[Stored items]
——————
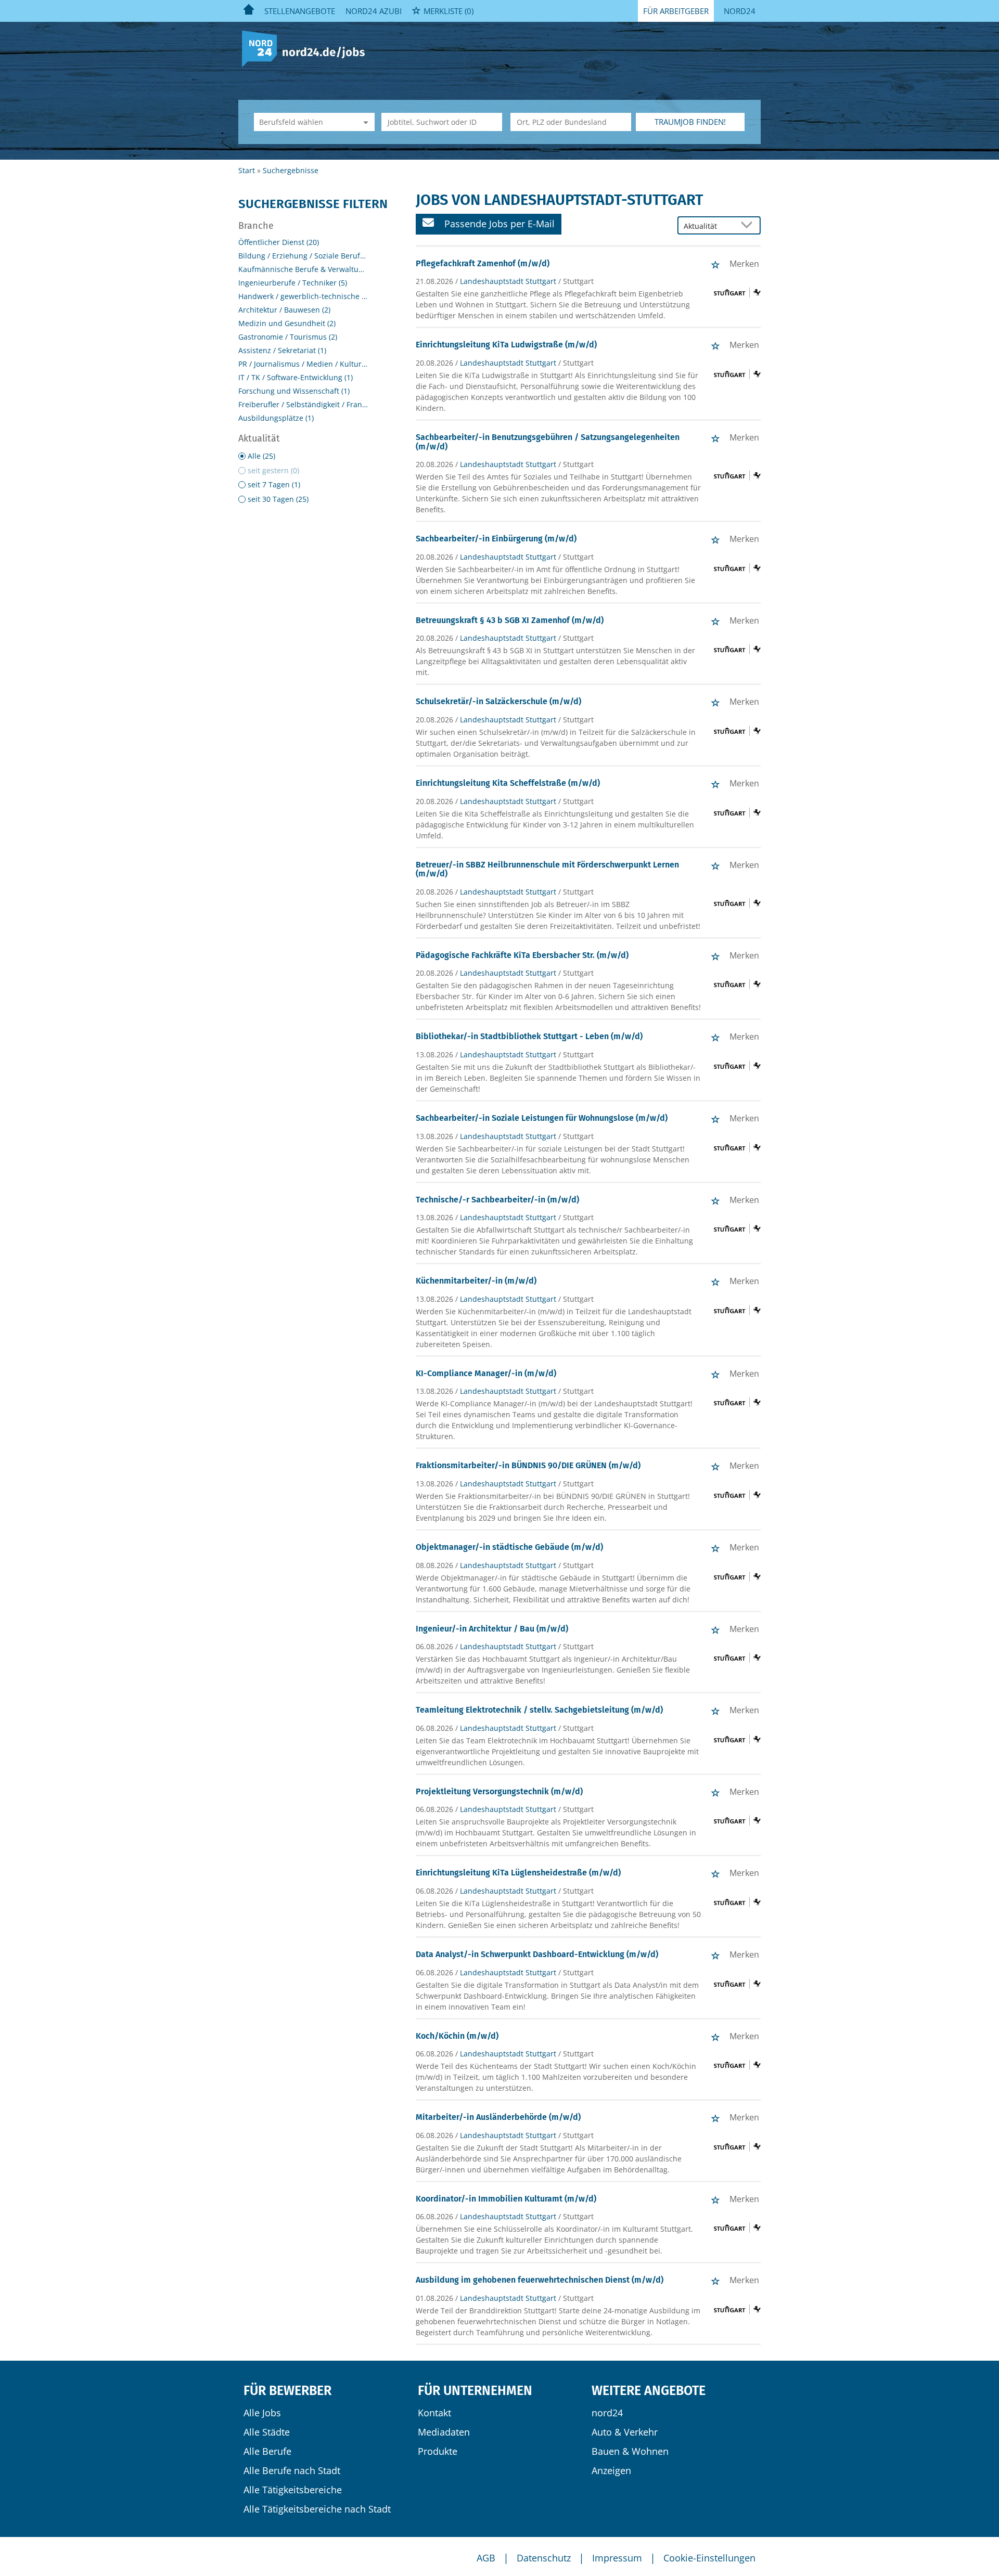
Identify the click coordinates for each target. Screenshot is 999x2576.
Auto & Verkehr (625, 2432)
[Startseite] (307, 48)
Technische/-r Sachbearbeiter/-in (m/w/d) (497, 1200)
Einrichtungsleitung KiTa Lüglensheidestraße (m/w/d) (518, 1873)
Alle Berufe (267, 2451)
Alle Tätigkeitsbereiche (293, 2489)
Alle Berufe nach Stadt (292, 2470)
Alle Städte (267, 2432)
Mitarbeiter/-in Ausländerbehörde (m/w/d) (498, 2117)
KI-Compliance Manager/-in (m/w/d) (486, 1373)
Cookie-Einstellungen (709, 2558)
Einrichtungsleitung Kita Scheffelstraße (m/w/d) (508, 783)
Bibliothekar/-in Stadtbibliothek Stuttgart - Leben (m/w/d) (529, 1036)
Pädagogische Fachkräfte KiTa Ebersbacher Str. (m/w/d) (522, 955)
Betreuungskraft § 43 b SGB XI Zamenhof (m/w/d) (510, 620)
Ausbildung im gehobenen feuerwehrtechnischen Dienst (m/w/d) (539, 2280)
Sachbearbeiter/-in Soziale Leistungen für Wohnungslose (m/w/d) (542, 1118)
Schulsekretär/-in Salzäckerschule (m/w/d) (498, 701)
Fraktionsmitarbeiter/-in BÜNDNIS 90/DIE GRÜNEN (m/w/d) (528, 1465)
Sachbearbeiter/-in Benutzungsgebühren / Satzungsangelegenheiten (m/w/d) (548, 441)
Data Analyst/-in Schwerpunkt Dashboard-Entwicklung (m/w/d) (537, 1954)
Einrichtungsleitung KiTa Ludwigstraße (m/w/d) (506, 344)
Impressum (617, 2558)
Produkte (437, 2451)
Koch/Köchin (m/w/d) (457, 2036)
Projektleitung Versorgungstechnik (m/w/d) (499, 1791)
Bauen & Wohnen (630, 2451)
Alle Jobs (262, 2412)
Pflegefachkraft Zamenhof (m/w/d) (482, 263)
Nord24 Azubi (373, 11)
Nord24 (739, 11)
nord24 (607, 2412)
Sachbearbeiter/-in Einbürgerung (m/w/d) (496, 538)
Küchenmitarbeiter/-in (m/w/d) (476, 1281)
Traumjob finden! (690, 121)
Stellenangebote (299, 11)
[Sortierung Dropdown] (749, 226)
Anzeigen (611, 2470)
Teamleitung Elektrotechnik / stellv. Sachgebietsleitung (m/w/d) (539, 1710)
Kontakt (434, 2412)
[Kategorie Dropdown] (364, 122)
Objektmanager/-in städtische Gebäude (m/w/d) (509, 1547)
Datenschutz (544, 2558)
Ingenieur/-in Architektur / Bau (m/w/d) (492, 1629)
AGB (486, 2558)
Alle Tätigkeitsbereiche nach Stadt (317, 2509)
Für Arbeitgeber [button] (676, 11)
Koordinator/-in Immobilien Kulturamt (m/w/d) (506, 2199)
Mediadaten (444, 2432)
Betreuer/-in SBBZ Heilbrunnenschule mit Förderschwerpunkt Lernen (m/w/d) (547, 869)
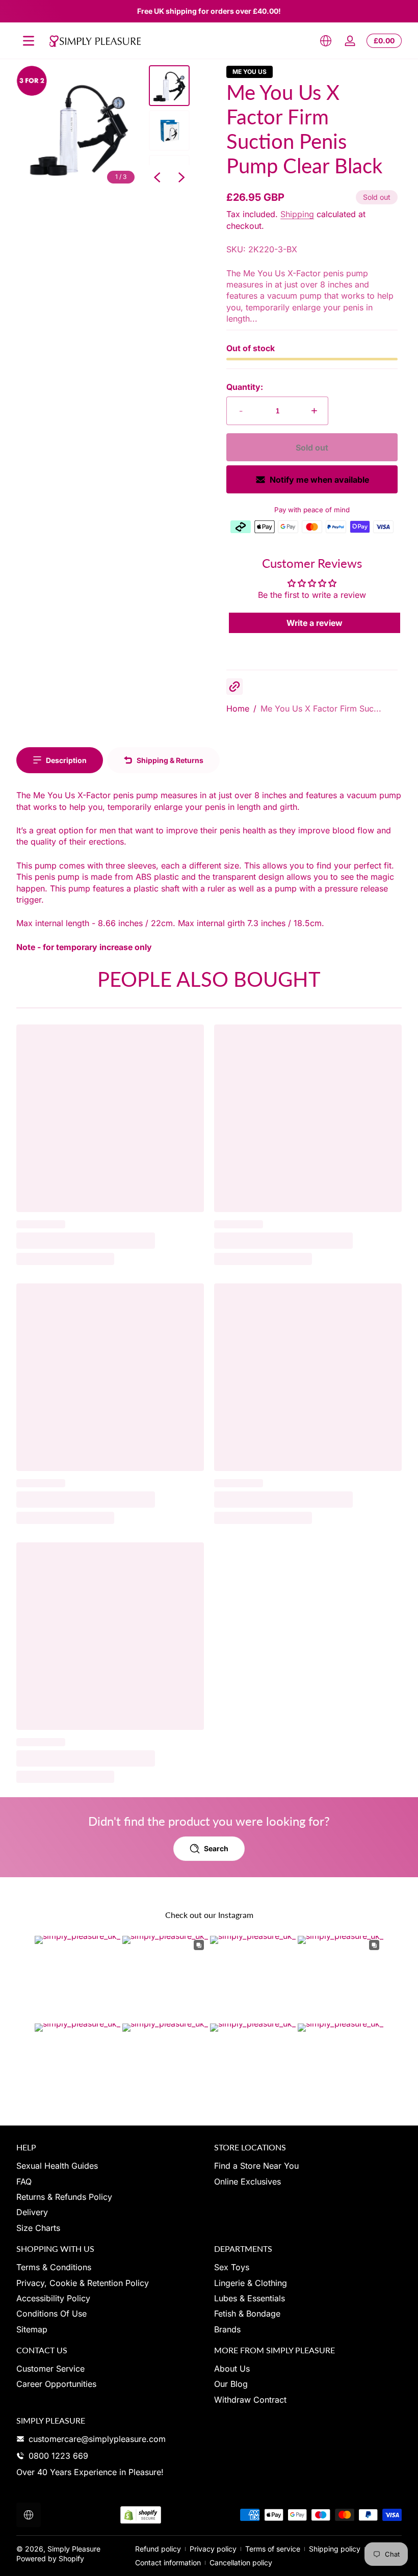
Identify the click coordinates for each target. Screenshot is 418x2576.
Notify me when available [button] (319, 480)
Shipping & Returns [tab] (170, 760)
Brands (227, 2329)
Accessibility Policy (53, 2298)
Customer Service (50, 2368)
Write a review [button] (314, 623)
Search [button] (216, 1848)
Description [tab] (66, 760)
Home (237, 708)
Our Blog (231, 2384)
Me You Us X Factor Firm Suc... (320, 708)
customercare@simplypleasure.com (97, 2439)
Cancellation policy (241, 2562)
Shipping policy (334, 2548)
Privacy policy (213, 2548)
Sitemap (31, 2329)
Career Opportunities (56, 2384)
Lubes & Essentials (249, 2298)
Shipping (297, 214)
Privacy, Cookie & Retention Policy (82, 2283)
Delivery (32, 2212)
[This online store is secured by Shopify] (140, 2515)
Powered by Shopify (50, 2558)
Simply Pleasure (73, 2548)
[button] (326, 40)
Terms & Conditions (53, 2267)
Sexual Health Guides (57, 2166)
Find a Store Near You (256, 2166)
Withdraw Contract (250, 2400)
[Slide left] (157, 177)
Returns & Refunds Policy (64, 2197)
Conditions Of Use (51, 2313)
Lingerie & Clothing (250, 2283)
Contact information (168, 2562)
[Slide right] (181, 177)
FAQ (24, 2181)
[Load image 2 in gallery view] (169, 130)
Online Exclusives (247, 2181)
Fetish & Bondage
——————
## [Task requirements]
Your answer should be an exact copy of the entries above, with no images included.

## [Task response]
Identify the click coordinates for each target. Screenshot is 999x2576.
Auto & Verkehr (625, 2432)
[Startseite] (307, 48)
Technische/-r Sachbearbeiter/-in (m/w/d) (497, 1200)
Einrichtungsleitung KiTa Lüglensheidestraße (m/w/d) (518, 1873)
Alle Berufe (267, 2451)
Alle Tätigkeitsbereiche (293, 2489)
Alle Berufe nach Stadt (292, 2470)
Alle Städte (267, 2432)
Mitarbeiter/-in Ausländerbehörde (m/w/d) (498, 2117)
KI-Compliance Manager/-in (m/w/d) (486, 1373)
Cookie-Einstellungen (709, 2558)
Einrichtungsleitung Kita Scheffelstraße (m/w/d) (508, 783)
Bibliothekar/-in Stadtbibliothek Stuttgart - Leben (m/w/d) (529, 1036)
Pädagogische Fachkräfte KiTa Ebersbacher Str. (m/w/d) (522, 955)
Betreuungskraft § 43 b SGB XI Zamenhof (m/w/d) (510, 620)
Ausbildung im gehobenen feuerwehrtechnischen Dienst (m/w/d) (539, 2280)
Sachbearbeiter/-in Soziale Leistungen für Wohnungslose (m/w/d) (542, 1118)
Schulsekretär/-in Salzäckerschule (m/w/d) (498, 701)
Fraktionsmitarbeiter/-in BÜNDNIS 90/DIE GRÜNEN (m/w/d) (528, 1465)
Sachbearbeiter/-in Benutzungsgebühren / Satzungsangelegenheiten (m/w/d) (548, 441)
Data Analyst/-in Schwerpunkt Dashboard-Entwicklung (m/w/d) (537, 1954)
Einrichtungsleitung KiTa Ludwigstraße (m/w/d) (506, 344)
Impressum (617, 2558)
Produkte (437, 2451)
Koch/Köchin (m/w/d) (457, 2036)
Projektleitung Versorgungstechnik (m/w/d) (499, 1791)
Bauen & Wohnen (630, 2451)
Alle Jobs (262, 2412)
Pflegefachkraft Zamenhof (m/w/d) (482, 263)
Nord24 Azubi (373, 11)
Nord24 (739, 11)
nord24 (607, 2412)
Sachbearbeiter/-in Einbürgerung (m/w/d) (496, 538)
Küchenmitarbeiter/-in (m/w/d) (476, 1281)
Traumjob finden! (690, 121)
Stellenangebote (299, 11)
[Sortierung Dropdown] (749, 226)
Anzeigen (611, 2470)
Teamleitung Elektrotechnik / stellv. Sachgebietsleitung (m/w/d) (539, 1710)
Kontakt (434, 2412)
[Kategorie Dropdown] (364, 122)
Objektmanager/-in städtische Gebäude (m/w/d) (509, 1547)
Datenschutz (544, 2558)
Ingenieur/-in Architektur / Bau (m/w/d) (492, 1629)
AGB (486, 2558)
Alle Tätigkeitsbereiche nach Stadt (317, 2509)
Für Arbeitgeber [button] (676, 11)
Koordinator/-in Immobilien Kulturamt (m/w/d) (506, 2199)
Mediadaten (444, 2432)
Betreuer/-in SBBZ Heilbrunnenschule mit Förderschwerpunkt Lernen (m/w/d) (547, 869)
Identify the click coordinates for each target. Screenshot is 418x2576.
Notify me when available [button] (319, 480)
Shipping & Returns [tab] (170, 760)
Brands (227, 2329)
Accessibility Policy (53, 2298)
Customer Service (50, 2368)
Write a review [button] (314, 623)
Search [button] (216, 1848)
Description [tab] (66, 760)
Home (237, 708)
Our Blog (231, 2384)
Me You Us X Factor Firm Suc... (320, 708)
customercare@simplypleasure.com (97, 2439)
Cancellation policy (241, 2562)
Shipping policy (334, 2548)
Privacy policy (213, 2548)
Sitemap (31, 2329)
Career Opportunities (56, 2384)
Lubes & Essentials (249, 2298)
Shipping (297, 214)
Privacy, Cookie & Retention Policy (82, 2283)
Delivery (32, 2212)
[This online store is secured by Shopify] (140, 2515)
Powered by Shopify (50, 2558)
Simply Pleasure (73, 2548)
[button] (326, 40)
Terms & Conditions (53, 2267)
Sexual Health Guides (57, 2166)
Find a Store Near You (256, 2166)
Withdraw Contract (250, 2400)
[Slide left] (157, 177)
Returns & Refunds Policy (64, 2197)
Conditions Of Use (51, 2313)
Lingerie & Clothing (250, 2283)
Contact information (168, 2562)
[Slide right] (181, 177)
FAQ (24, 2181)
[Load image 2 in gallery view] (169, 130)
Online Exclusives (247, 2181)
Fetish & Bondage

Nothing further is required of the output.